#### [TRY IT]
Pictures excluded, return the lines below from the first through the line holding "Tap the cellular signal bars icon".
· · · · ·
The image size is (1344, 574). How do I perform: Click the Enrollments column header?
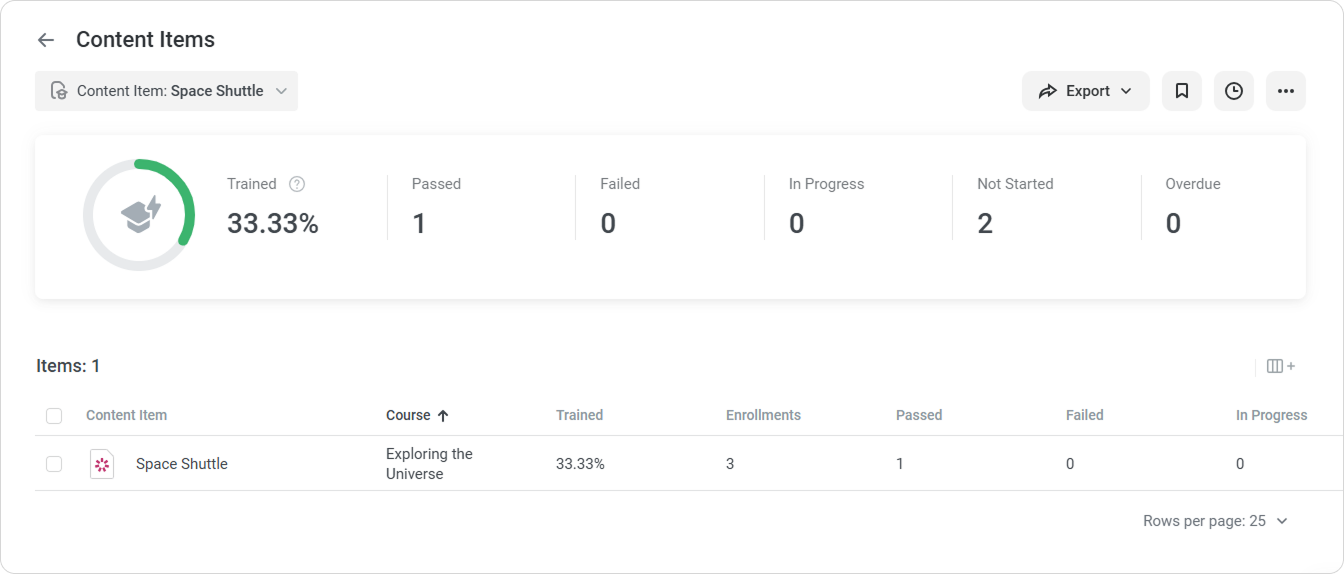coord(763,415)
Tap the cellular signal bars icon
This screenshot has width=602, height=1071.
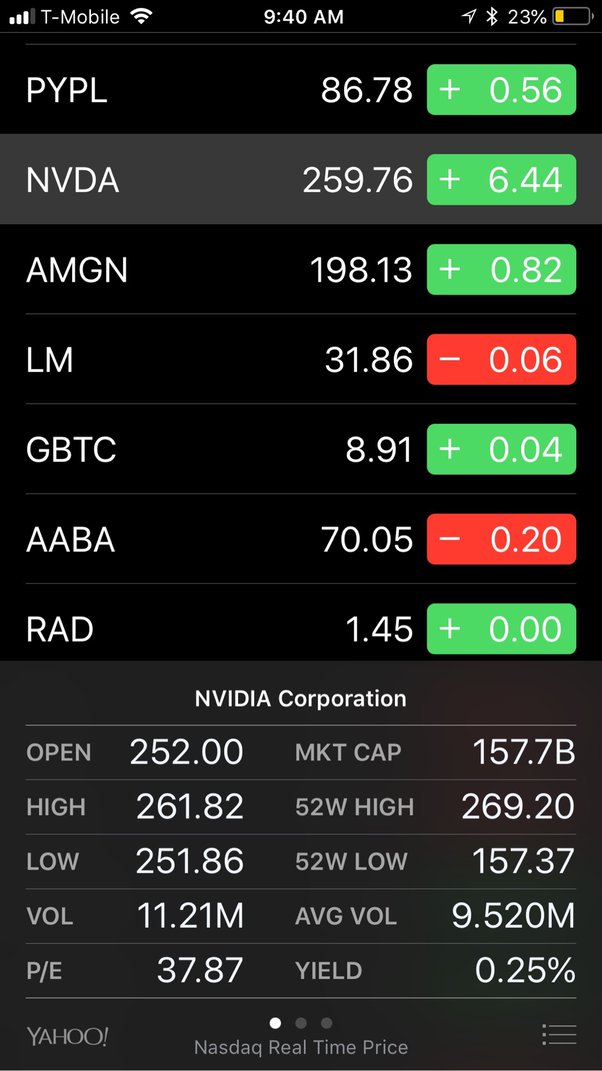(x=20, y=16)
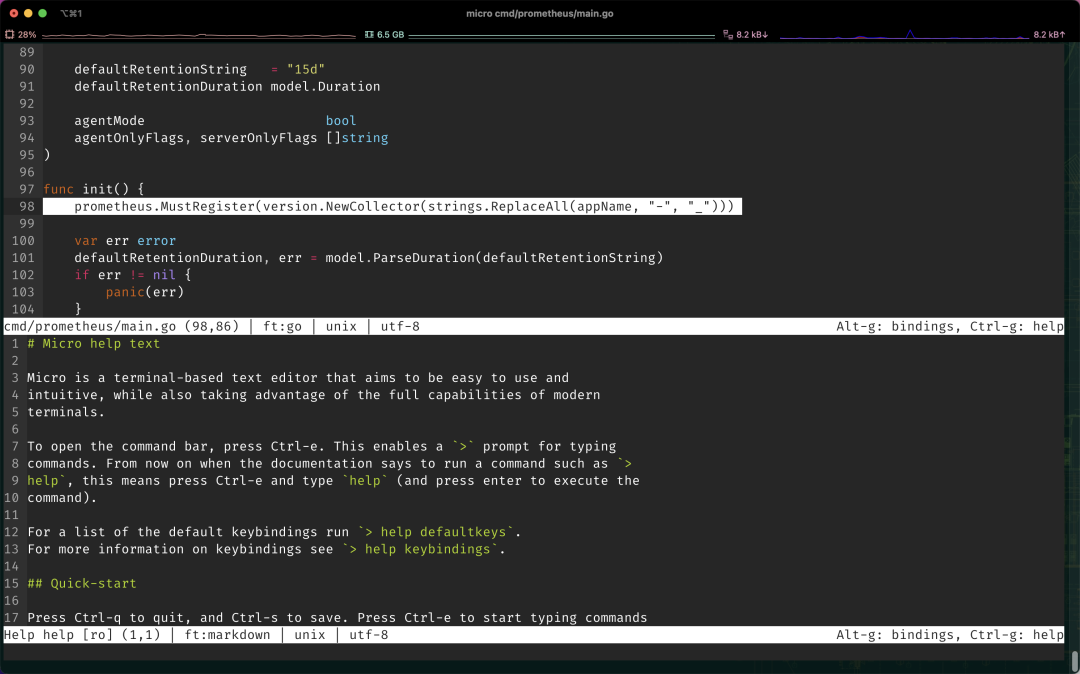Image resolution: width=1080 pixels, height=674 pixels.
Task: Click the network activity icon
Action: (727, 34)
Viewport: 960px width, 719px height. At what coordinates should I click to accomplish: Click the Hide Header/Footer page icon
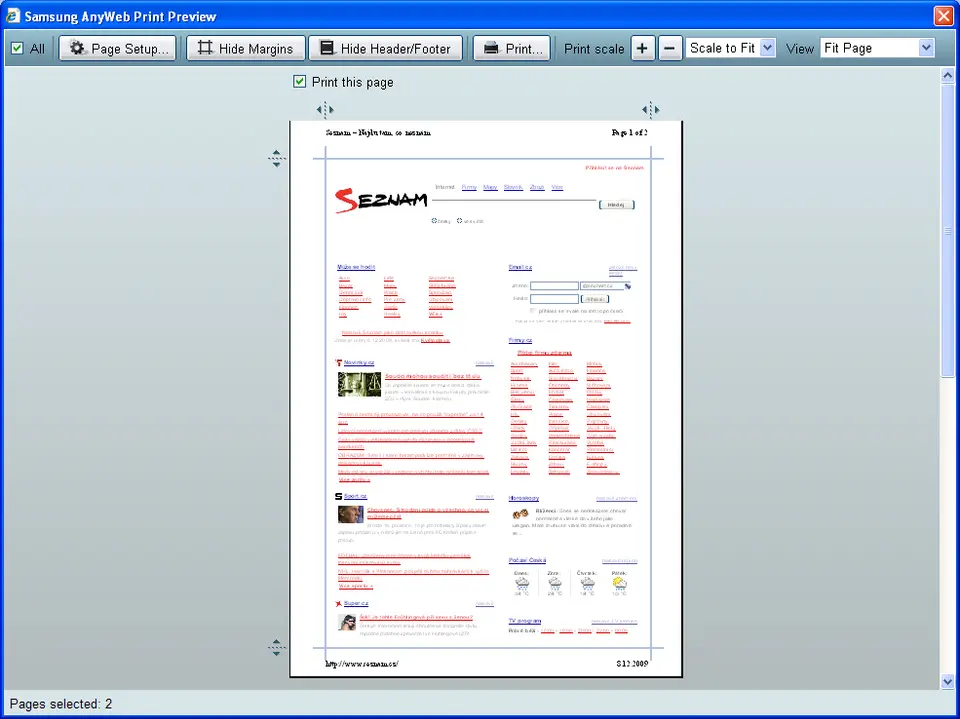click(x=326, y=48)
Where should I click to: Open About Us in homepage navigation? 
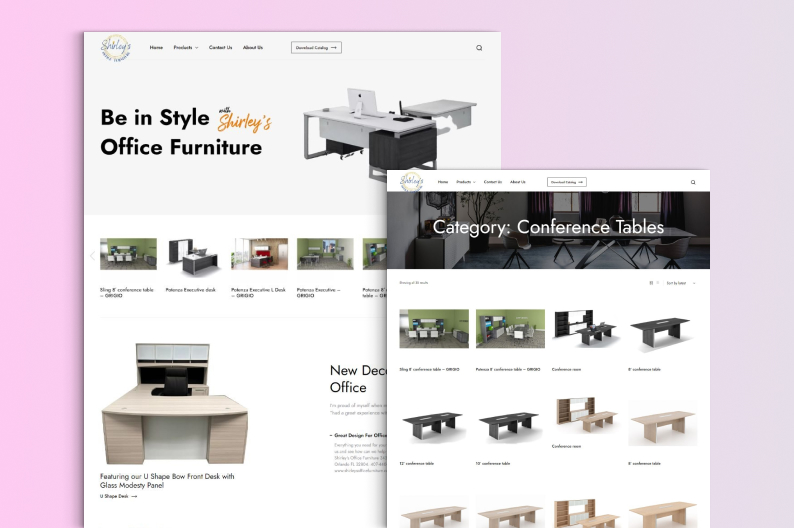click(x=253, y=48)
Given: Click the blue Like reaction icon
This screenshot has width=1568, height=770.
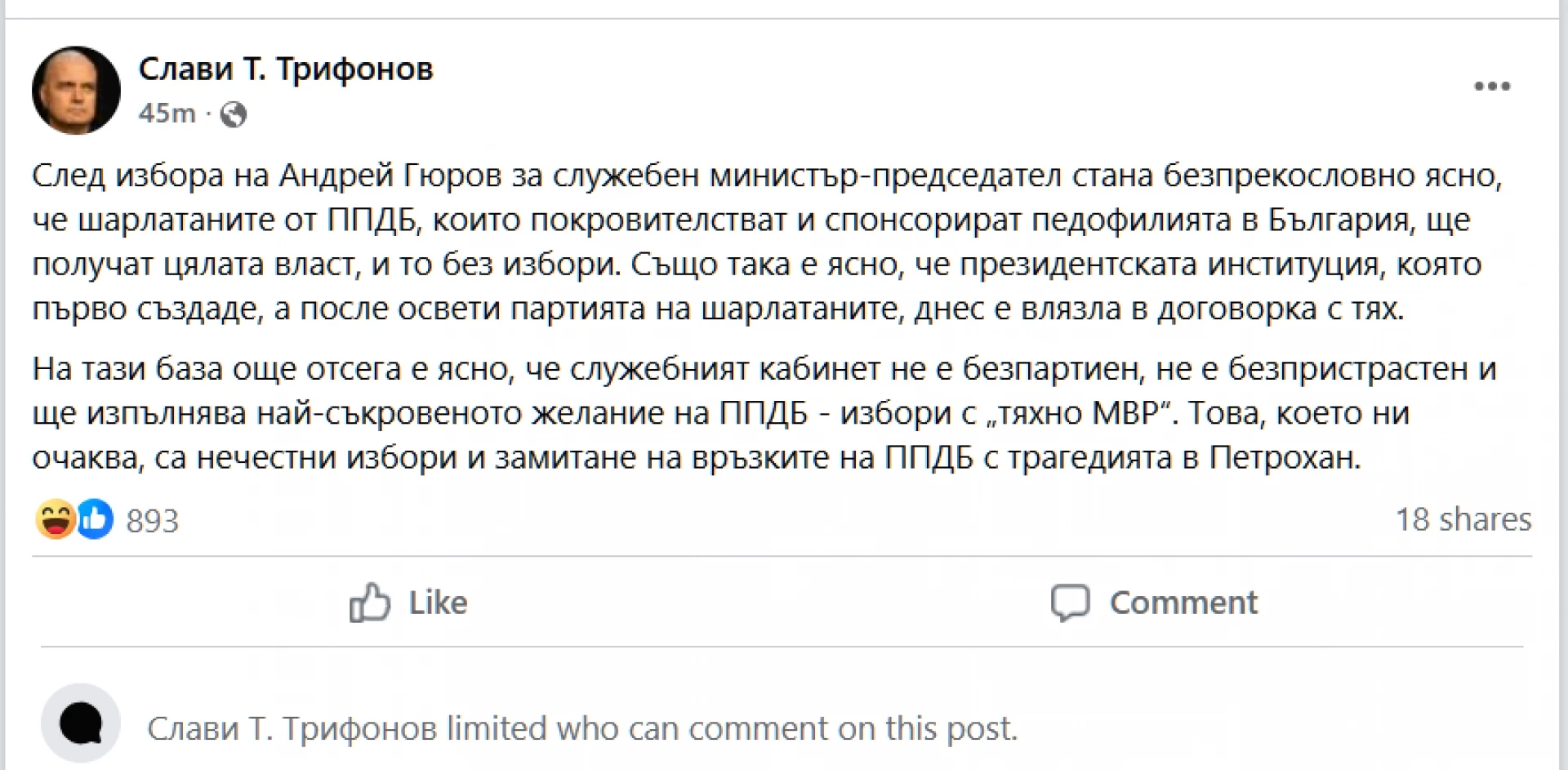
· · · · ·
#### [RESPONSE]
The image size is (1344, 574). How do I perform: Click the Enrollments column header?
coord(763,415)
Tap the cellular signal bars icon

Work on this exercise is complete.